Support attacking basic structural binary formats (JUMBF, CBOR) used in c2pa manifests

[samuelwenker]

Both JUMBF and CBOR have numerous binary formatting requirements that could result in buffer overruns if malicious values are set and a memory-unsafe parser is used without appropriate checks.

A couple very simple examples:

• JUMBF field indicating that its size is longer than the remainder of the entire manifest
• CBOR array length longer than the number of items in the actual array

As such, attack manifests that have malicious values for these types of things should be included in any security test suite.

[puhley]

I currently have a simple fuzzer written for the c2pa-rs project. I haven't published it yet because I am still conducting some experiments. Although, that fuzzer is also specific to the c2pa-rs SDK. Since the c2pa-rs library won't be used by everyone within the c2pa community, there is also a need for a more generalized approach to fuzzing C2PA implementations.
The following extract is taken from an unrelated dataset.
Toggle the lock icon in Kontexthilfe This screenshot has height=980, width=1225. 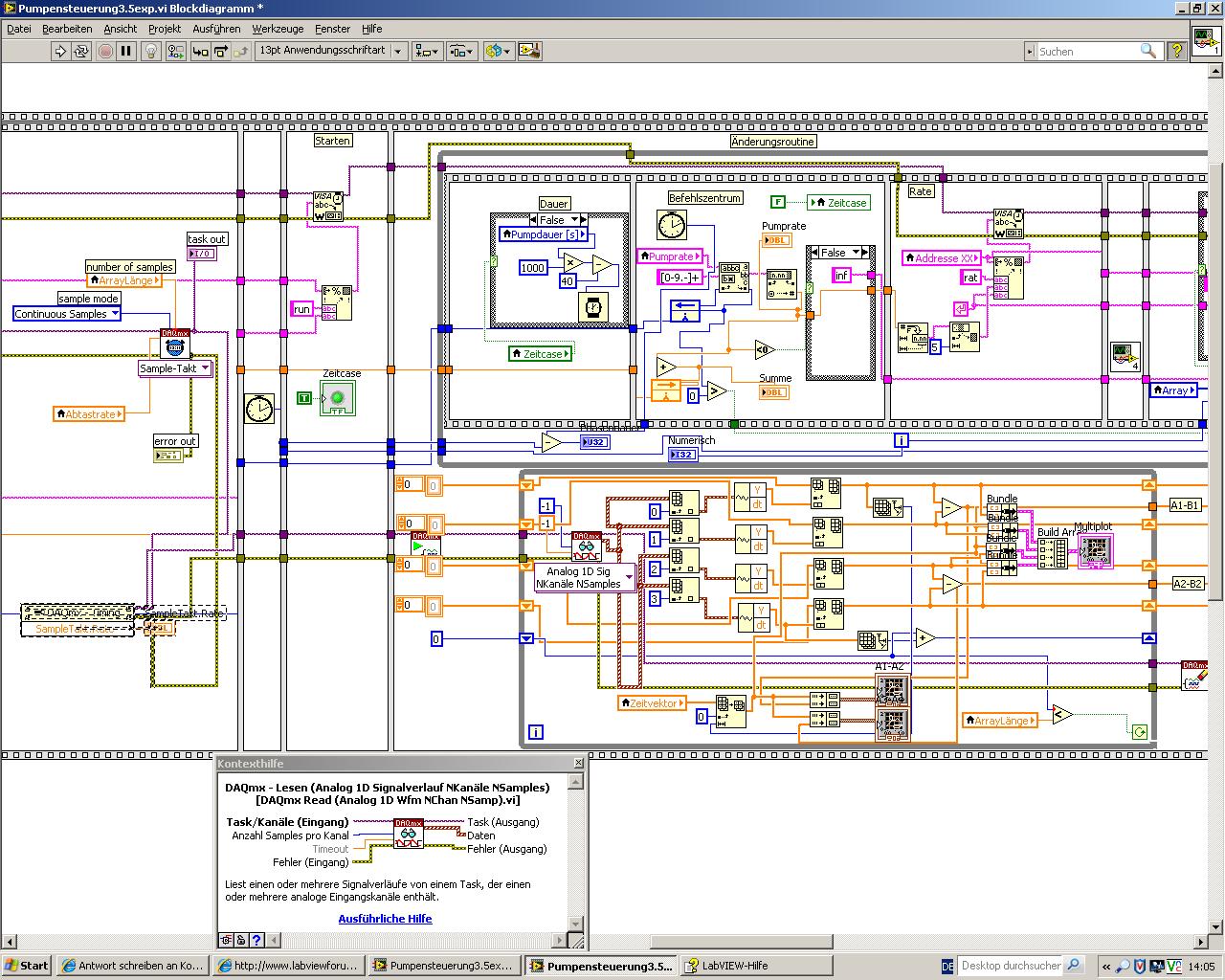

My current plan is to publish guidance and some supporting files within this project for taking an existing open-source fuzzer and applying it to generic C2PA implementations. This would have the following advantages:

• Existing open-source fuzzers are robust and there is no need to re-invent the wheel.
• The command line for this project would become too complicated if we were to add more command line flags for a home-grown fuzzer
• The guidance and sample files could be applied by anyone within the C2PA community regardless of whether they use c2pa-rs.

Although, I am open to discussion if you have additional ideas on how to support people seeking to do binary fuzzing.